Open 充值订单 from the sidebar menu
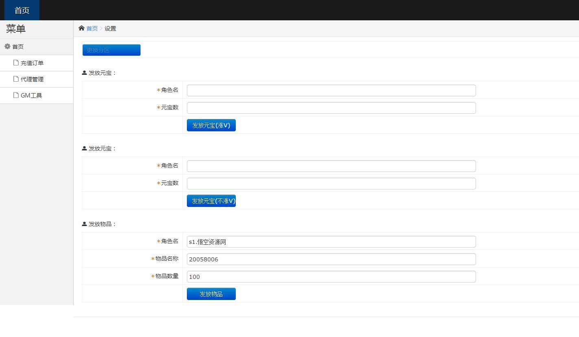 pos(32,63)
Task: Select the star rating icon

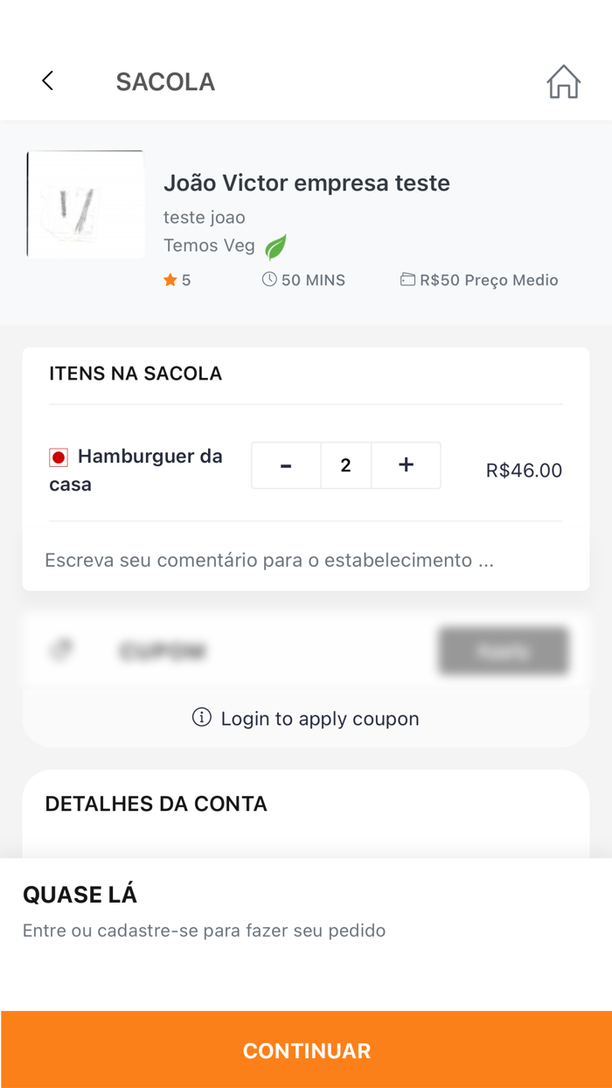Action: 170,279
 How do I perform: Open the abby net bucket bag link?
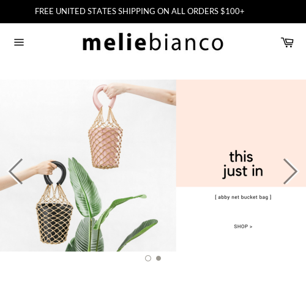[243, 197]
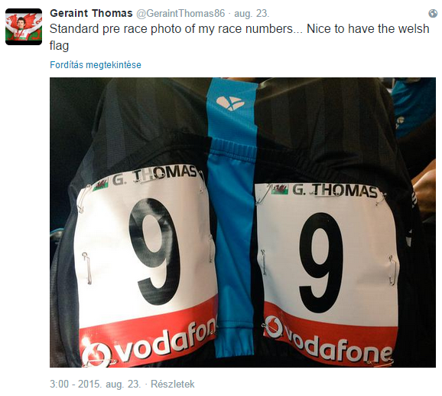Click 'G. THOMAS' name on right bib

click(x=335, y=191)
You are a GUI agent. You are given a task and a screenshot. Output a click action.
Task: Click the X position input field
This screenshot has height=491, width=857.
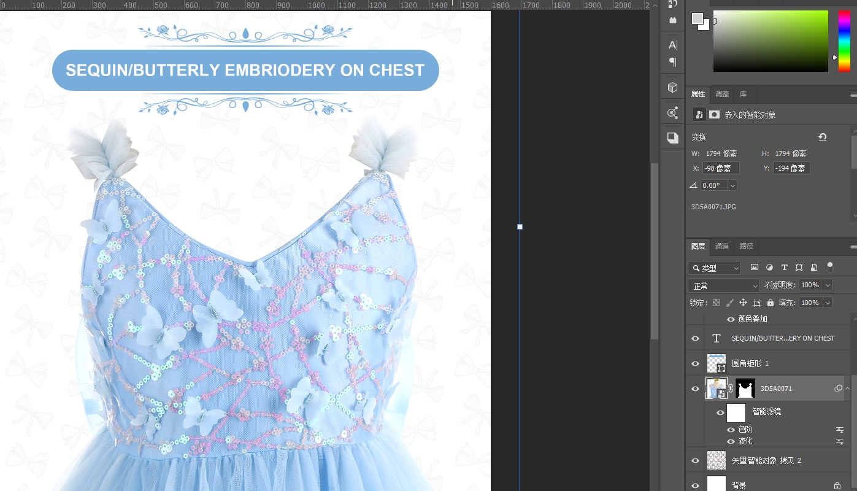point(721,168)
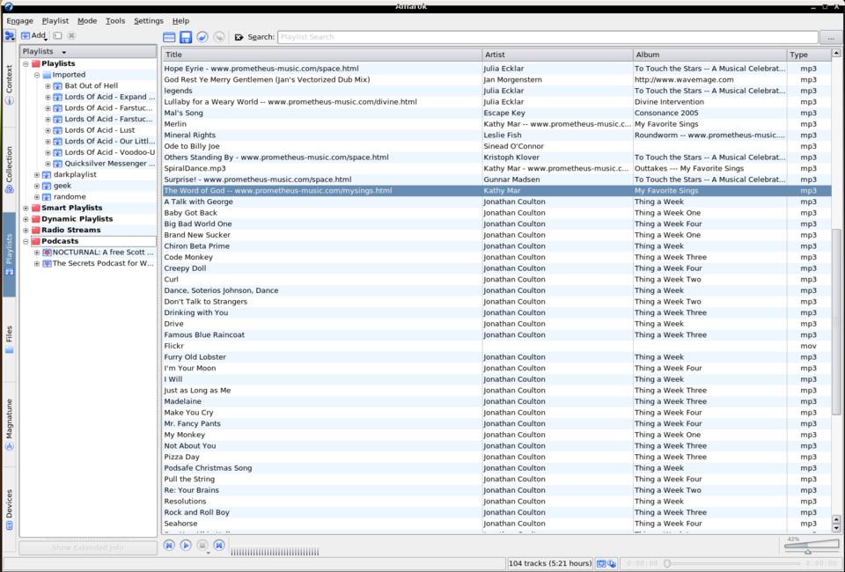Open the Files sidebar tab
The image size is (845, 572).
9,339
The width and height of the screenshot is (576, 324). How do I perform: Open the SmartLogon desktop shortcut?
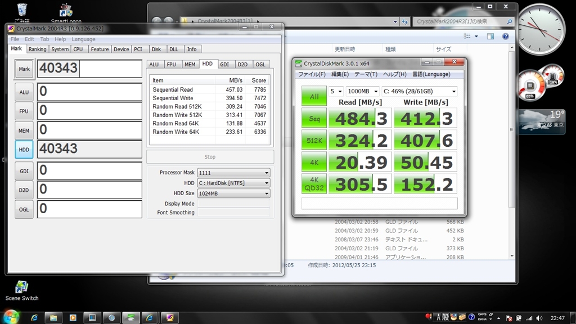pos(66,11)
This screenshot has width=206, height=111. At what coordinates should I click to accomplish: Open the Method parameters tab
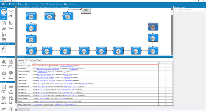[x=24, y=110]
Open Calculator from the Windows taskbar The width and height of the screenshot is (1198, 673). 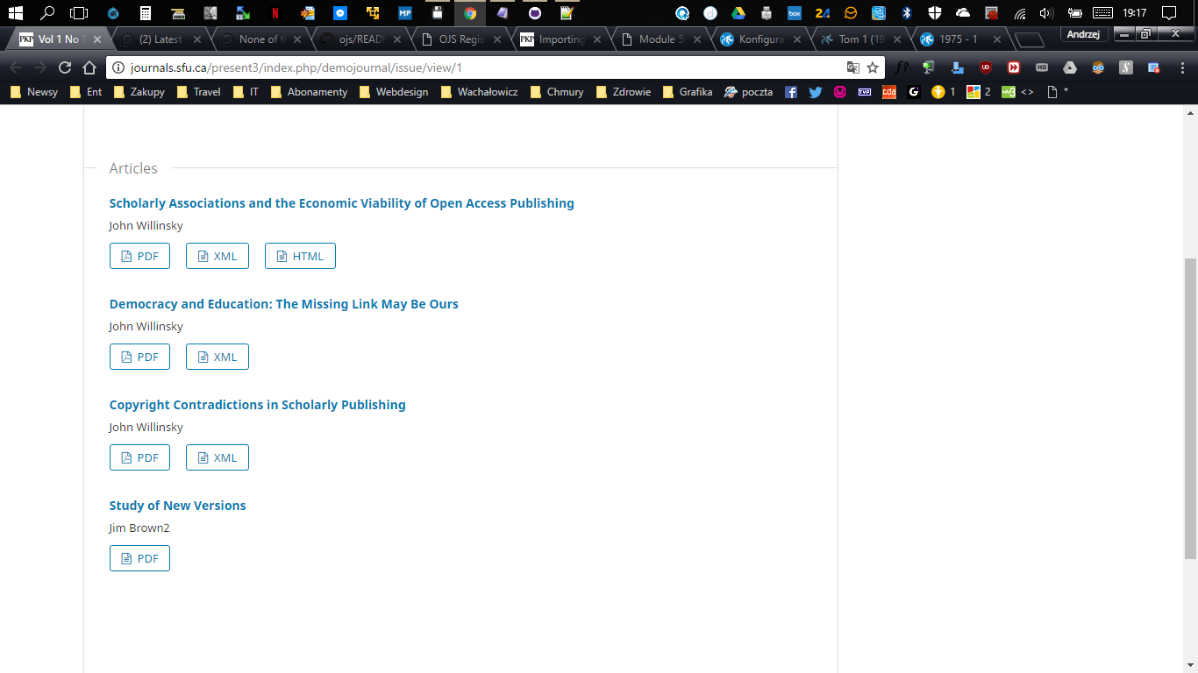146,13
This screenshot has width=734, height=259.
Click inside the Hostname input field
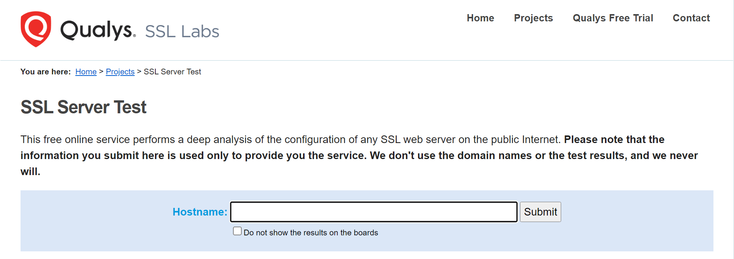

--*--

● Prompt
Could you copy out everything from the start of the rows down to the line containing "click(x=335, y=191)", with "Select" renamed to "Choose" and nothing else changed? Leave the pictures out.

● Answer to the task
Open 充值订单 from the sidebar menu
 pos(32,63)
Task: Choose the star rating icon

Action: 170,279
 How do I perform: Open the abby net bucket bag link?
[243, 197]
Click 'G. THOMAS' name on right bib

click(x=335, y=191)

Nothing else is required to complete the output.